Поэтому сухо, безэмоционально, незаинтересованно кивнул пациентке на кресло у стола:
– Слушаю вас.
Девушка широко заулыбалась, обнажив белые, будто рафинад, зубы.
– А мне помощь от вас не нужна.
– Зачем же вы пришли ко мне?
– Помочь вам.
Тут пришел черед ему устало усмехнуться:
– Извините, я никакой помощи не просил. И в ней от вас совершенно не нуждаюсь.
– Может быть, вам это только кажется?
Она ловким движением закинула ногу за ногу в широких разноцветных штанах, напоминающих о джунглях с изобилием тропических птиц и цветов. Поведение ее нисколько не было похоже на то, как обычно держали себя в этом кабинете женщины (и редкие мужчины), приходившие на прием. Обычный посетитель Данилова, особенно спервоначалу, был робок, застенчив, насторожен, он тщательно изучал обстановку и хозяина кабинета, аккуратно подбирал слова. Девушка же чувствовала себя совершенно свободно, если не сказать развязно.

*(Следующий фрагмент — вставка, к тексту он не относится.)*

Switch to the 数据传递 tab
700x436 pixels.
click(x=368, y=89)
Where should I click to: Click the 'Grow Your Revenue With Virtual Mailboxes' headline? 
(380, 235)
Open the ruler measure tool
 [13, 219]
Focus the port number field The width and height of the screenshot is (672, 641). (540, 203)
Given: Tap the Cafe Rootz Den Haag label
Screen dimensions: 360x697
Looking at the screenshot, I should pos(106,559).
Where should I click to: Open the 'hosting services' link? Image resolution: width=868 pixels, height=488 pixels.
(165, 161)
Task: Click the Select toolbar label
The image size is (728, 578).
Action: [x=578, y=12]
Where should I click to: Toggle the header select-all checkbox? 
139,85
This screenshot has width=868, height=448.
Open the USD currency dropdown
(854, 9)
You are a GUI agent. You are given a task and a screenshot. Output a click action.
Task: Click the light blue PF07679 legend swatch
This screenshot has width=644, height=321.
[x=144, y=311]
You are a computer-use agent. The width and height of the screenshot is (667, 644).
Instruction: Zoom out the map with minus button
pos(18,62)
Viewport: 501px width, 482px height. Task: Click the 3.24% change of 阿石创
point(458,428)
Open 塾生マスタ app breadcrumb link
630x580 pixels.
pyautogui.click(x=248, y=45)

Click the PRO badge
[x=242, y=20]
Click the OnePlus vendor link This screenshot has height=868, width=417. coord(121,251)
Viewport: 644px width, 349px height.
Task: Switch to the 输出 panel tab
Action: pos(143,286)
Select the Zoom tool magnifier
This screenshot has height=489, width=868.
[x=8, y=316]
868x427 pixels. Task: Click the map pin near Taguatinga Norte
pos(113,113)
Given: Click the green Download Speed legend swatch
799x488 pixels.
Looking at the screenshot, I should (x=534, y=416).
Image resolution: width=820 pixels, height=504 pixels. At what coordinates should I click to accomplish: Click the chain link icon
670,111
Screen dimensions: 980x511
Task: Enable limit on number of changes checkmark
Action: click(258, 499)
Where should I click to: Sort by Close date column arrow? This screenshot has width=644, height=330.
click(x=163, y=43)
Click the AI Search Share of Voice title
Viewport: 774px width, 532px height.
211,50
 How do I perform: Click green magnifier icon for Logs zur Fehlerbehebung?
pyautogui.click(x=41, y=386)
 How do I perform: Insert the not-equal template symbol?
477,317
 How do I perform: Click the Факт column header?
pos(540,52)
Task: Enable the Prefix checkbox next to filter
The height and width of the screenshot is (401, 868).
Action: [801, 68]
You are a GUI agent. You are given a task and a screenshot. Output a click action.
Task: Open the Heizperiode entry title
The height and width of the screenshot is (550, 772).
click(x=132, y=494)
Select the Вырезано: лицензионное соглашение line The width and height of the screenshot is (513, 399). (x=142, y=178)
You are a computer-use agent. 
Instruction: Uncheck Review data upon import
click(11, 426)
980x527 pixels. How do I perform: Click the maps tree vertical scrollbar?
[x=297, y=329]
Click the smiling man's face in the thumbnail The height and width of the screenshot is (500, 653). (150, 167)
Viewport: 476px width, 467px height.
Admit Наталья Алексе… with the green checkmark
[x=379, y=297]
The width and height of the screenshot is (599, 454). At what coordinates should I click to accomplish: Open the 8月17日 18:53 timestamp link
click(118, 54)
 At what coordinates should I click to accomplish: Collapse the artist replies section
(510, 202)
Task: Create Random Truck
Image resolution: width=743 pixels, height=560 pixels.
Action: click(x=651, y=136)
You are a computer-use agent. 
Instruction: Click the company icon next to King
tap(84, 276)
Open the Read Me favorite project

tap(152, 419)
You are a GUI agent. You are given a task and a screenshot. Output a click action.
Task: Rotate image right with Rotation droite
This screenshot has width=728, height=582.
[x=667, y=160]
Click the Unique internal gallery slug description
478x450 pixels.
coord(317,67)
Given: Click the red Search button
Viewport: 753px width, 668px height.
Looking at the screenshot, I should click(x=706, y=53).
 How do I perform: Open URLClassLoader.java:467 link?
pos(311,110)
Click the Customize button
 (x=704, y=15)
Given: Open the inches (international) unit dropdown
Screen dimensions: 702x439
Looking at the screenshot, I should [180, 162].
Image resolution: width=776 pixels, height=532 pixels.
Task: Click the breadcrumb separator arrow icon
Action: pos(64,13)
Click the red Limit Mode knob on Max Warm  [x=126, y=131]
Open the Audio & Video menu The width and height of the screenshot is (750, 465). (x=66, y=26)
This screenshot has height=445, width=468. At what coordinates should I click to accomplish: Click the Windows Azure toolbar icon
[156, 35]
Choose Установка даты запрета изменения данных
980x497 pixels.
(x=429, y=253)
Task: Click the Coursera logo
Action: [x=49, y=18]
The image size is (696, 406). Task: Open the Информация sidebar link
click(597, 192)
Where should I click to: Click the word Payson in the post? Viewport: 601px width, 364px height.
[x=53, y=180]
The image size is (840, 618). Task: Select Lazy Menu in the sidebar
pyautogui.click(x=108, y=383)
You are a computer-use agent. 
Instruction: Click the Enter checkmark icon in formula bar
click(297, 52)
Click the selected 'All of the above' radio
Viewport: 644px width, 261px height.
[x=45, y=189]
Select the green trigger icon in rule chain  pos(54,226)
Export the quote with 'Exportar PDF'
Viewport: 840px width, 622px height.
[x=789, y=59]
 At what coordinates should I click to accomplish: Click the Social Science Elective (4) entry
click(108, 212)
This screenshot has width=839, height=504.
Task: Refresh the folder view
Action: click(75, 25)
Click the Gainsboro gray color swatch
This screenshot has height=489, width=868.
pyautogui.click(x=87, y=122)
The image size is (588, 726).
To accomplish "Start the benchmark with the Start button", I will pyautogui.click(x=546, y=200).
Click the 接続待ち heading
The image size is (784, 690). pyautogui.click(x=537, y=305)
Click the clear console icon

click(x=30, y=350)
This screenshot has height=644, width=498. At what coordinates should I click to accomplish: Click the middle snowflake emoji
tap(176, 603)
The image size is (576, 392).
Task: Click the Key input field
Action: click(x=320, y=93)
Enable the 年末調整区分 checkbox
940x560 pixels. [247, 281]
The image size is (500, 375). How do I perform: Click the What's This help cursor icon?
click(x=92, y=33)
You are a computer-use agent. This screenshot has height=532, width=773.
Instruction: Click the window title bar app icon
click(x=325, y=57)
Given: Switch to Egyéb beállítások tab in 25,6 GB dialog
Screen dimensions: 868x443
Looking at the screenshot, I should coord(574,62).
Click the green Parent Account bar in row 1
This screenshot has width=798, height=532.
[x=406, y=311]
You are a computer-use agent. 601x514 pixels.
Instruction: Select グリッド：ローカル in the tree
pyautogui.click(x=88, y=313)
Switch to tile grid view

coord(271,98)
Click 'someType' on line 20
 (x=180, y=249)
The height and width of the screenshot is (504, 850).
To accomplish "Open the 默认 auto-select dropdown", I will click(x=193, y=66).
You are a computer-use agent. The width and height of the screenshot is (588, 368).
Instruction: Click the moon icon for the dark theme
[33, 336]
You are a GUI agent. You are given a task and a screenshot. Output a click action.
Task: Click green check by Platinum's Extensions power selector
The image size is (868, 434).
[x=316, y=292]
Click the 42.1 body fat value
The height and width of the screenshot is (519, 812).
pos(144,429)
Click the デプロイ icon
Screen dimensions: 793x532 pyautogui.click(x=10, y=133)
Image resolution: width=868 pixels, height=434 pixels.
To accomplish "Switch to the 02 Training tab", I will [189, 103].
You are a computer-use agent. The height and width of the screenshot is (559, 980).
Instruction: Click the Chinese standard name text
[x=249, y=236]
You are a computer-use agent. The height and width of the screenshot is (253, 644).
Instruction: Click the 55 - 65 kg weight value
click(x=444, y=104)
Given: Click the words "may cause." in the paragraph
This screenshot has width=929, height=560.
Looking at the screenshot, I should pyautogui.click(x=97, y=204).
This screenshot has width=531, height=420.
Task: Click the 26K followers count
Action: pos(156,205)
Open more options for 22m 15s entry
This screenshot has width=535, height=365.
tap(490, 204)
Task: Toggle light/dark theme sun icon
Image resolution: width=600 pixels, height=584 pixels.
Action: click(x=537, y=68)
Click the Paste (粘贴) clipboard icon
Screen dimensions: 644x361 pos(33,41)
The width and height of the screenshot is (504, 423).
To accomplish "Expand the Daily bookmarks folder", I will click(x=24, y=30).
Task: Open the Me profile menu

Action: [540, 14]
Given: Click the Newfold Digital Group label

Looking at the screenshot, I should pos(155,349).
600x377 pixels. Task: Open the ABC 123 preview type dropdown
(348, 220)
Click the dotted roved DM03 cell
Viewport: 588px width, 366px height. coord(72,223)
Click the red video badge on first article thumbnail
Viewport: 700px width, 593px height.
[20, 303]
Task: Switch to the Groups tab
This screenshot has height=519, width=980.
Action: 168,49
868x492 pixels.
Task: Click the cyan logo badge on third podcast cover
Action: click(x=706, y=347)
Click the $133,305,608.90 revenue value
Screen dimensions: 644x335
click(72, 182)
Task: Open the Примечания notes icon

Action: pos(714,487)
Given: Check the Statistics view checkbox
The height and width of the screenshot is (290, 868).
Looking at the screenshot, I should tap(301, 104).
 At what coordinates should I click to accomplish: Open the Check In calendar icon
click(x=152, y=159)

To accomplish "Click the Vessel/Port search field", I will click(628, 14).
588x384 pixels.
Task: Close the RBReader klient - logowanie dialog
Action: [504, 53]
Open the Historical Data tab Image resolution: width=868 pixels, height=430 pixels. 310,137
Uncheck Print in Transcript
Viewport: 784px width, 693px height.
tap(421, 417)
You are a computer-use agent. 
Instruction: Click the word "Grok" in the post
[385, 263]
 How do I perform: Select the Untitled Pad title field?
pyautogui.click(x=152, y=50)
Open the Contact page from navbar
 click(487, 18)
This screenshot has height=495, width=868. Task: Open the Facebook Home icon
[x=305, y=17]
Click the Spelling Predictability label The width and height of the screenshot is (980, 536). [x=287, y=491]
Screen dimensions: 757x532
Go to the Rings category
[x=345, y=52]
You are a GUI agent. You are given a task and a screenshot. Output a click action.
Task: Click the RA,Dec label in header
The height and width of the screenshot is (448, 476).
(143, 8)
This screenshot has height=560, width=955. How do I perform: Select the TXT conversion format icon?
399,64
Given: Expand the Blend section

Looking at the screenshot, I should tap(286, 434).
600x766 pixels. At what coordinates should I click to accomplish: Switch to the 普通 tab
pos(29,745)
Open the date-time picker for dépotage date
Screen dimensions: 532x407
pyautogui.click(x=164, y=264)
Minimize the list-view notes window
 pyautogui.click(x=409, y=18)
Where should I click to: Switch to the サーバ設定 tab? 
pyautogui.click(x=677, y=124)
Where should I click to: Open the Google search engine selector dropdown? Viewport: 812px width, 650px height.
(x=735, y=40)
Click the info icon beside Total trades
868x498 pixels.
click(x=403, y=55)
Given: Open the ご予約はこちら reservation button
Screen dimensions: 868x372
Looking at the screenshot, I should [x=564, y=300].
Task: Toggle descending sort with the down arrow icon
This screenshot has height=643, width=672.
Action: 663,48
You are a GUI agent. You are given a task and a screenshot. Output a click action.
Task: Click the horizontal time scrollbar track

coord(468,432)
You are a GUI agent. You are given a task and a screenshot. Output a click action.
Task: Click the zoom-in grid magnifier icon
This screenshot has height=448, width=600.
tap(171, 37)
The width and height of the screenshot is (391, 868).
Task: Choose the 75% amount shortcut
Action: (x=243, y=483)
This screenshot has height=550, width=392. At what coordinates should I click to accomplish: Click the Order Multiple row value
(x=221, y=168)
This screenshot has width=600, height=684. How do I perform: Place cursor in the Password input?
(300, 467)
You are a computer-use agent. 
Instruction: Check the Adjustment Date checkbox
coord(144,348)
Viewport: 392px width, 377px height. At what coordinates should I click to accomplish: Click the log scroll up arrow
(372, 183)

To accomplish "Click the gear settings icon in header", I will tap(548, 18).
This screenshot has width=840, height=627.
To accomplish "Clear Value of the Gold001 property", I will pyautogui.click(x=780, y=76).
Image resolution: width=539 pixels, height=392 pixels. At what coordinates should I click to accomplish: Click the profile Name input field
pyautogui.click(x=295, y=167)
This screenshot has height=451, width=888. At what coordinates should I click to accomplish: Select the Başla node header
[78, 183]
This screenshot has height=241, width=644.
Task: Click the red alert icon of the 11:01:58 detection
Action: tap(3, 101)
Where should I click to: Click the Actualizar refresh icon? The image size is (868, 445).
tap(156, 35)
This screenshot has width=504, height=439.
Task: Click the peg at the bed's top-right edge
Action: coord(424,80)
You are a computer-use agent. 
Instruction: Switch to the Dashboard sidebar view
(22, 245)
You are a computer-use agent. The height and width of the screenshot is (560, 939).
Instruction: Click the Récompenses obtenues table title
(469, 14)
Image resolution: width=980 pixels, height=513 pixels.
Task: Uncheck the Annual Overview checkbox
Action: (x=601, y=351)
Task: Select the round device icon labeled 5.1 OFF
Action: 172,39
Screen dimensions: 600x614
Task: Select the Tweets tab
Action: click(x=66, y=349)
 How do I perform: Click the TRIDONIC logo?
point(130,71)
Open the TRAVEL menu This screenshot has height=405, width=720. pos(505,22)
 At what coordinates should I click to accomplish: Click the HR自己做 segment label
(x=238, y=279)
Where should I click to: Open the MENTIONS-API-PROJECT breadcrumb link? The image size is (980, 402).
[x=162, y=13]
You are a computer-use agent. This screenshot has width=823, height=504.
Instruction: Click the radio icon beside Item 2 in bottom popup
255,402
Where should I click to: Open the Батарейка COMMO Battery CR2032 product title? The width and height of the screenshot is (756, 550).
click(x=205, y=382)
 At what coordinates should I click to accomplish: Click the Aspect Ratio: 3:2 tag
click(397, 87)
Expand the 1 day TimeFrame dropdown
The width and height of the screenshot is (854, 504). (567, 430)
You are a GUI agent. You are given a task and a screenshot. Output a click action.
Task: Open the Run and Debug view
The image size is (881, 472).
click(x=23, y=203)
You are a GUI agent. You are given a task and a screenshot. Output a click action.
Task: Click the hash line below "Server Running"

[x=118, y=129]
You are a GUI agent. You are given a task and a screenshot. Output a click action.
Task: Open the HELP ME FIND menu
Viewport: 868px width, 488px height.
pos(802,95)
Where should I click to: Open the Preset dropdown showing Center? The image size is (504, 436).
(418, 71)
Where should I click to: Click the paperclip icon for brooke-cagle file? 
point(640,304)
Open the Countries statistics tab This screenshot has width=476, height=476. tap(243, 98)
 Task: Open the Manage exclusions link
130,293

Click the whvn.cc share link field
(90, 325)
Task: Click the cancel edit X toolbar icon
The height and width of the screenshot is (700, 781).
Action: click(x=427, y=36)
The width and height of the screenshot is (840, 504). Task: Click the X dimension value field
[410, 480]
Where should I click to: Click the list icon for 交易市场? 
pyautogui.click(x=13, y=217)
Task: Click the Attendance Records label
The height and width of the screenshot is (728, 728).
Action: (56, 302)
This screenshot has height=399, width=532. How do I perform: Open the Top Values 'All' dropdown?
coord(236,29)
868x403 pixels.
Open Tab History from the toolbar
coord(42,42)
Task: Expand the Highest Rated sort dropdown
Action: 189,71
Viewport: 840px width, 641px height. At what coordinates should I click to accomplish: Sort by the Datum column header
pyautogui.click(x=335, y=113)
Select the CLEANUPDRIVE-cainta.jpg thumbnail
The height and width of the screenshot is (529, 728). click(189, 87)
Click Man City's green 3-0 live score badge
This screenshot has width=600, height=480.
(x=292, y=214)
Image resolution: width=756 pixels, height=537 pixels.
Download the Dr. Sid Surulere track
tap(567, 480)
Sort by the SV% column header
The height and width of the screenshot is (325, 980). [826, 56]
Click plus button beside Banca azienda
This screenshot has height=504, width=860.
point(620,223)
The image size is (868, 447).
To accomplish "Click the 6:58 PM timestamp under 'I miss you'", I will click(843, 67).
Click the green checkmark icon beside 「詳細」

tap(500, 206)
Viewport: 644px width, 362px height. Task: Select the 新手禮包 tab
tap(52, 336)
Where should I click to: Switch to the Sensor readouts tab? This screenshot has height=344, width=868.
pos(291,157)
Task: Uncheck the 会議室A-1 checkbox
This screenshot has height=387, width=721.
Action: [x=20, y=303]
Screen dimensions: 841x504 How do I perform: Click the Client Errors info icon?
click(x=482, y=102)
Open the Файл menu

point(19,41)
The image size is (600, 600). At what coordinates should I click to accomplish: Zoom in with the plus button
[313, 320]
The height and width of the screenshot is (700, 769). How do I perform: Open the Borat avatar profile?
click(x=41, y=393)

Сумочки никакой при ней не было, поэтому гостья залезла в холщовый с бисером ксивник, висящий у нее на груди, достала оттуда визитную карточку и протянула Данилову.
– «Дарина, потомственная ведьма», – вслух прочел он, а про себя подумал: «Боже ты мой! Вот принесла нелегкая шарлатанку и клоунессу!» Проговорил с тончайшей иронией:
– Просто «Дарина», да вдобавок «ведьма» – это для публики. А как вас по батюшке? Фамилия ваша как?
– Дарина Андреевна Капустина, если вам угодно. Имя реально, ни разу не псевдоним. Двухтысячного, или, если угодно, нулевого года рождения.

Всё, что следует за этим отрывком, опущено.